La créature avait marqué le pas, mais elle se remit bientôt à le poursuivre. Une idée se forma dans l’esprit de Thomas, et se clarifia quand il jeta un coup d’œil au combat de Teresa. Sa créature frappait maintenant de manière désordonnée, avec des gestes au ralenti. Elle continuait de viser les bulbes, qui explosaient les uns après les autres. Elle en avait déjà détruit les trois quarts.
Les bulbes ! Il suffisait de casser les bulbes. Ils étaient liés à l’énergie qui alimentait les créatures, à leur vie, à leur force. Se pouvait-il vraiment que ce soit aussi facile ?
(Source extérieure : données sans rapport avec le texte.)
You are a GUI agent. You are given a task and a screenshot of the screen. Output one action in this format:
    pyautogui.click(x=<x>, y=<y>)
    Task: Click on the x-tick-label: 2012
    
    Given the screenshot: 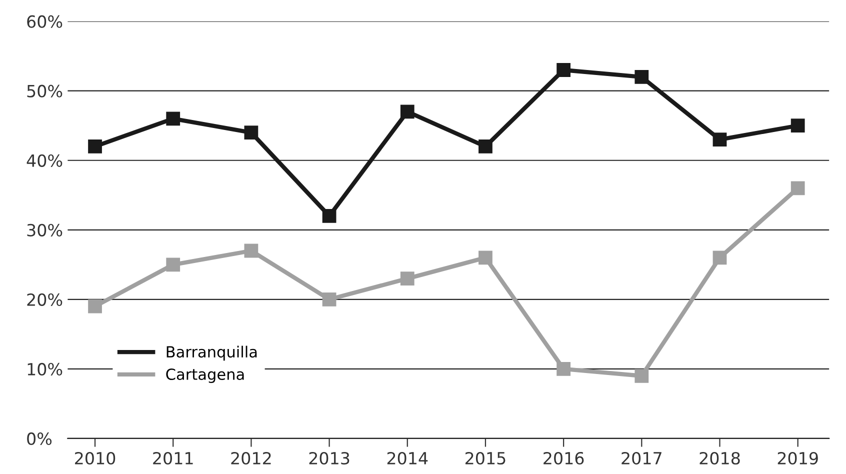 What is the action you would take?
    pyautogui.click(x=251, y=458)
    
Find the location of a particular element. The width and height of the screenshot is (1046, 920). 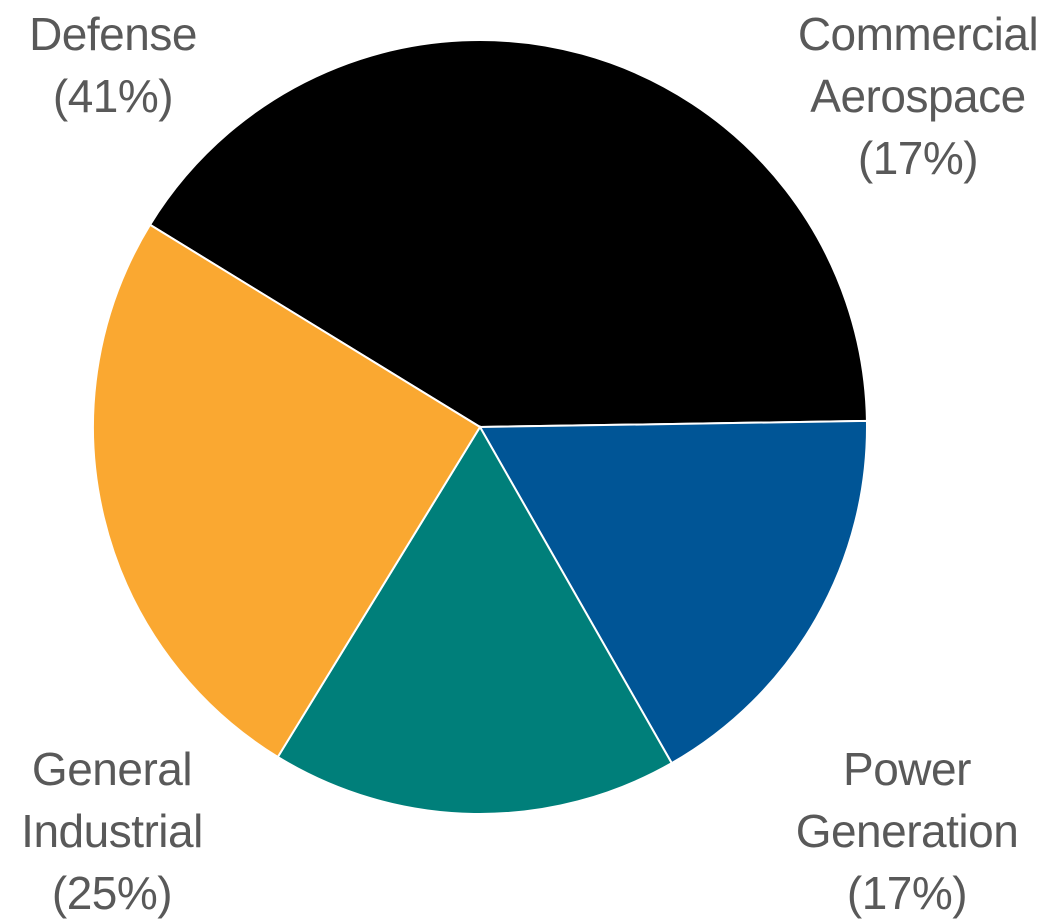

pie-slice-commercial is located at coordinates (673, 592).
Après un rapide regard au champ de bataille, il constata que quelques-uns avaient eu la même idée, tandis que la plupart s’échinaient désespérément à taillader les membres, les muscles, la peau, sans prêter attention aux bulbes. Deux d’entre eux gisaient déjà sur le sol, sanguinolents, inertes. Un garçon. Une fille.
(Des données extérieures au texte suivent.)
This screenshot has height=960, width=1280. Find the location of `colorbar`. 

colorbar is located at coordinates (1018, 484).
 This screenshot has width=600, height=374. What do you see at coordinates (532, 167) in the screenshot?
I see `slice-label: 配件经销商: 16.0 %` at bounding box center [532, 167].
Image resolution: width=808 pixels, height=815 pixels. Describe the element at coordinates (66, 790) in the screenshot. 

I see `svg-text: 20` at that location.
Thomas changea complètement de tactique. Au lieu de charger comme une brute, il tenta de crever l’un des bulbes sur le torse de son adversaire. Il le manqua et ne réussit qu’à entailler la peau jaunâtre et fripée. La créature riposta, mais ne fit que lacérer sa chemise. Puis il frappa encore, en visant le même bulbe. Il atteint son but cette fois et creva la cible en libérant un flot d’étincelles. Le monstre s’immobilisa un instant avant de se remettre en position d’attaque.
Thomas se mit à tourner autour de la créature, à sauter, à reculer, en dardant sa lame chaque fois.
Crac, crac, crac.
L’une des lames du monstre lui entailla l’avant-bras, lui laissant une longue estafilade rouge vif. Thomas continua. Encore. Et encore.
Crac, crac, crac. Les étincelles volaient, et la créature tressaillait et sursautait à chaque coup.
Elle s’arrêtait un peu plus longtemps chaque fois. Thomas reçut encore plusieurs coupures, mais rien de grave. Il continua à cibler les sphères orange.
Crac, crac, crac.
Chaque petite victoire amenuisait les forces de la créature, qui commençait à ralentir de façon assez nette, même si elle persistait à tenter d’écharper Thomas. Bulbe par bulbe, chacun plus facile à atteindre que le précédent, Thomas poursuivit ses attaques. Si seulement il pouvait en finir rapidement, éliminer son adversaire ! Il aiderait alors les autres. Se débarrasser une bonne fois pour toutes de ces…
Une lumière aveuglante explosa derrière lui, suivie d’un fracas apocalyptique qui fit voler en éclats ce bref instant d’espoir et d’enthousiasme. Une force invisible le souleva et le projeta à plat ventre. Il lâcha son couteau. Le monstre aussi s’effondra, dans une puanteur de brûlé. Thomas roula sur le côté et vit un grand trou fumant dans le sol, aux contours noircis. Il aperçut une main et un pied hérissés de lames, mais aucun signe du reste du corps.
La foudre était tombée. L’orage éclatait enfin.
À l’instant où cette pensée lui vint, il leva les yeux et vit de gros filaments de feu blanc descendre des nuages noirs.